BRAVE: Broadening the visual encoding of vision-language models
O.F. Kar, A. Tonioni, P. Poklukar, A. Kulshrestha, A. Zamir, F. Tombari
ECCV, 2024. [Oral]
[Website]

Vision-language models (VLMs) are typically composed of a vision encoder, e.g. CLIP, and a language model (LM) that interprets the encoded features to solve downstream tasks. Despite remarkable progress, VLMs are subject to several shortcomings due to the limited capabilities of vision encoders, e.g. "blindness" to certain image features, visual hallucination, etc. To address these issues, we study broadening the visual encoding capabilities of VLMs. We first comprehensively benchmark several vision encoders with different inductive biases for solving VLM tasks. We observe that there is no single encoding configuration that consistently achieves top performance across different tasks, and encoders with different biases can perform surprisingly similarly. Motivated by this, we introduce a method, named BRAVE, that consolidates features from multiple frozen encoders into a more versatile representation that can be directly fed as the input to a frozen LM. BRAVE achieves state-of-the-art performance on a broad range of captioning and VQA benchmarks and significantly reduces the aforementioned issues of VLMs, while requiring a smaller number of trainable parameters than existing methods and having a more compressed representation. Our results highlight the potential of incorporating different visual biases for a more broad and contextualized visual understanding of VLMs.

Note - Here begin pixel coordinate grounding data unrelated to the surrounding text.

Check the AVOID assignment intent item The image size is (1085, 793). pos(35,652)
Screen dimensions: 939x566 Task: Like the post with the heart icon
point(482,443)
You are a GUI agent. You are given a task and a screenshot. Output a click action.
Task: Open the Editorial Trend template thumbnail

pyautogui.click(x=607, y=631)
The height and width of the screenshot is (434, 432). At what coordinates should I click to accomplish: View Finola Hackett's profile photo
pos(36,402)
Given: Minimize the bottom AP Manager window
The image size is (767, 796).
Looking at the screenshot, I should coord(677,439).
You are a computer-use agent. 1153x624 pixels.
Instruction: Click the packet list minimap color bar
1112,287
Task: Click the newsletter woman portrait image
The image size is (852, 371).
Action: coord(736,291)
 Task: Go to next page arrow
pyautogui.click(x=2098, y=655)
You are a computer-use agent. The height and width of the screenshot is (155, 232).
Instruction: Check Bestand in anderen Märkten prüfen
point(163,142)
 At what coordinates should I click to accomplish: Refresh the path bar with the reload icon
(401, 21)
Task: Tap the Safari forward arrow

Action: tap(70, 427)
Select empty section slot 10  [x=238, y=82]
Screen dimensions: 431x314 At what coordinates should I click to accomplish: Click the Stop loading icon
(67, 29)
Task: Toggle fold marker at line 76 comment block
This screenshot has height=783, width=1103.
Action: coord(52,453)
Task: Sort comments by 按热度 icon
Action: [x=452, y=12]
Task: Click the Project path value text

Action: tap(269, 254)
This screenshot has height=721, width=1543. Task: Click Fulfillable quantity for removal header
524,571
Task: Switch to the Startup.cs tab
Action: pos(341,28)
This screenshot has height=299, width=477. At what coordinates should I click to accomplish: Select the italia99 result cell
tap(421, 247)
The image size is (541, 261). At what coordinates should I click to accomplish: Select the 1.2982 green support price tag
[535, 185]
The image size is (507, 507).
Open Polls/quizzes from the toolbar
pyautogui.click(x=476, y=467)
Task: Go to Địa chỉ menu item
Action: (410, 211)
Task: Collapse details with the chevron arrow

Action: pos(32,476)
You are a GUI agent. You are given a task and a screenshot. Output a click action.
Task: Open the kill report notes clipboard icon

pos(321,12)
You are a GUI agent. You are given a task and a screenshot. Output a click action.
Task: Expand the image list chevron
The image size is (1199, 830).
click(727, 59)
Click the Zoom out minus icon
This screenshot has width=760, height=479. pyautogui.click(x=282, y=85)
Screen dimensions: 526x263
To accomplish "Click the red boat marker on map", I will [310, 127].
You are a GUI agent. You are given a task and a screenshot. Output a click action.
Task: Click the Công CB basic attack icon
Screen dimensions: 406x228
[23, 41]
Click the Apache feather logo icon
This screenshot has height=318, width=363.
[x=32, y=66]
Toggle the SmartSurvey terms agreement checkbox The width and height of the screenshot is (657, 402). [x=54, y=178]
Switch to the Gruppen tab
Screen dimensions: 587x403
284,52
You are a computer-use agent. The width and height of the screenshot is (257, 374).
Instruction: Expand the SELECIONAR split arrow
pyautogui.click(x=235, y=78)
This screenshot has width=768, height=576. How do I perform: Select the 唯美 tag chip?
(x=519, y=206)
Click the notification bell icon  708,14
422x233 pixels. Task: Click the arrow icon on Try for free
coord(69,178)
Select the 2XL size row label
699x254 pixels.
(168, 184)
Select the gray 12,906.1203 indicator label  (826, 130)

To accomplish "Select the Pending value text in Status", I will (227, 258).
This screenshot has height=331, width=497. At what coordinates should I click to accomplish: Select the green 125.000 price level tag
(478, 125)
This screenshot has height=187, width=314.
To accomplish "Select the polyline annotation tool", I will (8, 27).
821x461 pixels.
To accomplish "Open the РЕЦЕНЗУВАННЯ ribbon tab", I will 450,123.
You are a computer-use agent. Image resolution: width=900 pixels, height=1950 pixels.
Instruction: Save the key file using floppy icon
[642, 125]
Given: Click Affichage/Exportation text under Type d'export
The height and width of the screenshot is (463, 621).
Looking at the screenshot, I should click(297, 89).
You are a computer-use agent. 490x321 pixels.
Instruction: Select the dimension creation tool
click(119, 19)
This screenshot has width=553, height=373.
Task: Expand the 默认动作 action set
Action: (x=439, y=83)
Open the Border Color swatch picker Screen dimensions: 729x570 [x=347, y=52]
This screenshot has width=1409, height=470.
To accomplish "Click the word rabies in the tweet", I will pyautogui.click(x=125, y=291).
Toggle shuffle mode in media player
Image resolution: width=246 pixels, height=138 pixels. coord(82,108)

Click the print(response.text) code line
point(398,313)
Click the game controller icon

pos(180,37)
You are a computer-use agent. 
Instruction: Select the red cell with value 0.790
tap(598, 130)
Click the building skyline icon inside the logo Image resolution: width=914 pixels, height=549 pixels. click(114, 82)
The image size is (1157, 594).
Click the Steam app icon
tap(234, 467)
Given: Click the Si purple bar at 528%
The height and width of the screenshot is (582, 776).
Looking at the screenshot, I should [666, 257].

Unraveling the Key Components of OOD Generalization via Diversification
H. Benoit*, L. Jiang*, A. Atanov*, O.F. Kar, M. Rigotti, A. Zamir
ICLR, 2024.
[PDF]

Supervised learning datasets may contain multiple cues that explain the training set equally well, i.e., learning any of them would lead to the correct predictions on the training data. However, many of them can be spurious, i.e., lose their predictive power under a distribution shift and consequently fail to generalize to out-of-distribution (OOD) data. Recently developed "diversification" methods (Lee et al., 2023; Pagliardini et al., 2023) approach this problem by finding multiple diverse hypotheses that rely on different features. This paper aims to study this class of methods and identify the key components contributing to their OOD generalization abilities. We show that (1) diversification methods are highly sensitive to the distribution of the unlabeled data used for diversification and can underperform significantly when away from a method-specific sweet spot. (2) Diversification alone is insufficient for OOD generalization. The choice of the used learning algorithm, e.g., the model's architecture and pretraining, is crucial. In standard experiments (classification on Waterbirds and Office-Home datasets), using the second-best choice leads to an up to 20\% absolute drop in accuracy. (3) The optimal choice of learning algorithm depends on the unlabeled data and vice versa i.e. they are co-dependent. (4) Finally, we show that, in practice, the above pitfalls cannot be alleviated by increasing the number of diverse hypotheses, the major feature of diversification methods. These findings provide a clearer understanding of the critical design factors influencing the OOD generalization abilities of diversification methods. They can guide practitioners in how to use the existing methods best and guide researchers in developing new, better ones.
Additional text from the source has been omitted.